### Actions to take
a) Echo the stretch of the travel preparation essay from "But it’s also" through "Monday to (fill-in-the-blank-country)?", word for word.
b) Using the travel preparation essay, mark each statement yes or no and quote the words that settle it: (i) Jim bought a basket of red and green chile. (ii) The writer keeps an exact count of trips to Vietnam. (iii) In Stage One, the writer tells family about an upcoming trip right away.

### Source document
• • • • •

It’s that time again. The harvest is winding down. Jim bought a small basket of red and green chile so we can roast, peel, and freeze a few baggies to pull out in the middle of winter, when our bodies crave the chemical capsaicin (which produces the heat in chile). The air conditioner is closed up, and the heater turned on.
But it’s also time for one of my frequent journeys to Vietnam. I’ve stopped counting how many this makes — surely I’ve used up the fingers on both hands and am now onto my toes. I can tell you that each time I prepare for another trip, I go through the same bizarre process of mental gyrations.
Roma’s Five Stages of Travel Preparation
Stage One: Avoidance. As soon as I know I have to go on a long trip abroad, I put it out of my mind. After all, the trip is weeks, maybe months away. I sometimes neglect to tell even my family; I don’t want them to fret any earlier than necessary. Although I’ve gotten better about this, it would not have been unusual a few years back to hear the following conversation in my household:
ME: Hey, Jim, I did tell you that I’m leaving on Monday to (fill-in-the-blank-country)?

• • • • •

### Source material
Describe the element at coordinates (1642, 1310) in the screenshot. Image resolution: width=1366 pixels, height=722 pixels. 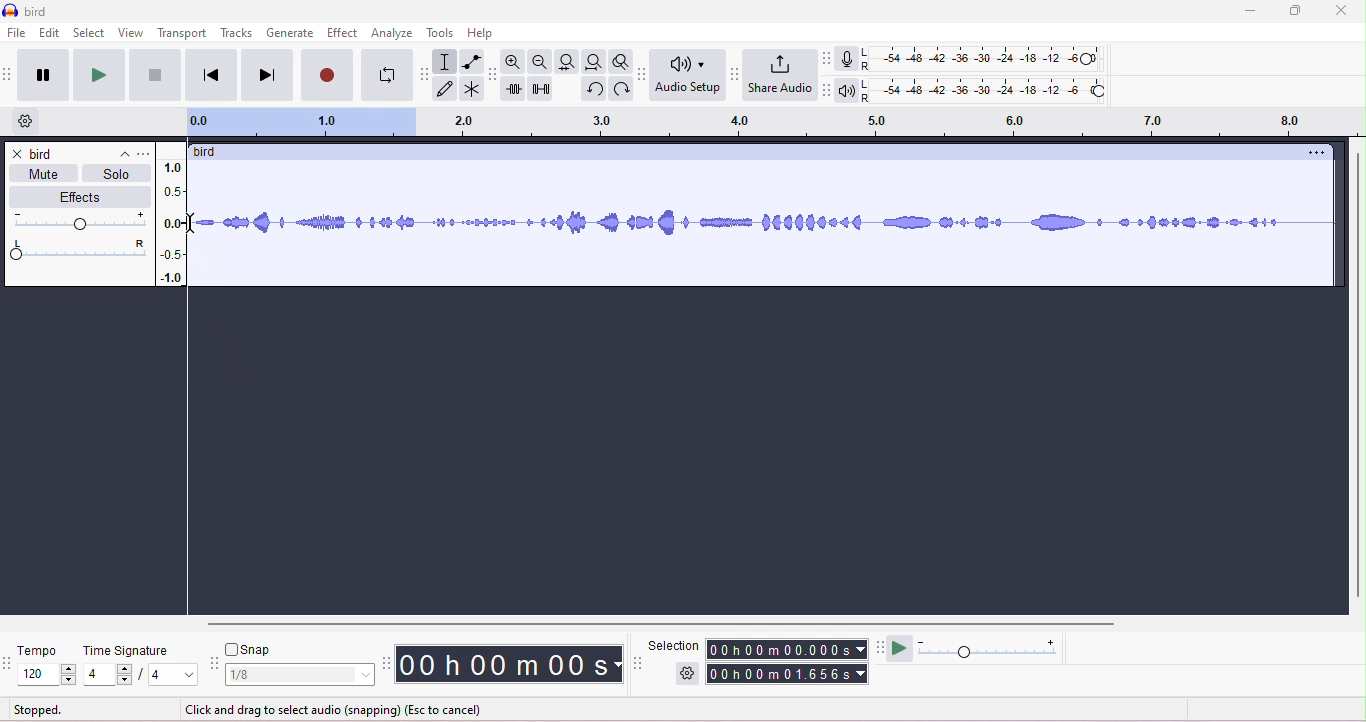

• • • • •

### Expected answers
a)
But it’s also time for one of my frequent journeys to Vietnam. I’ve stopped counting how many this makes — surely I’ve used up the fingers on both hands and am now onto my toes. I can tell you that each time I prepare for another trip, I go through the same bizarre process of mental gyrations.
Roma’s Five Stages of Travel Preparation
Stage One: Avoidance. As soon as I know I have to go on a long trip abroad, I put it out of my mind. After all, the trip is weeks, maybe months away. I sometimes neglect to tell even my family; I don’t want them to fret any earlier than necessary. Although I’ve gotten better about this, it would not have been unusual a few years back to hear the following conversation in my household:
ME: Hey, Jim, I did tell you that I’m leaving on Monday to (fill-in-the-blank-country)?

b)
(i) Yes: "Jim bought a small basket of red and green chile"
(ii) No: "I’ve stopped counting how many this makes"
(iii) No: "I sometimes neglect to tell even my family"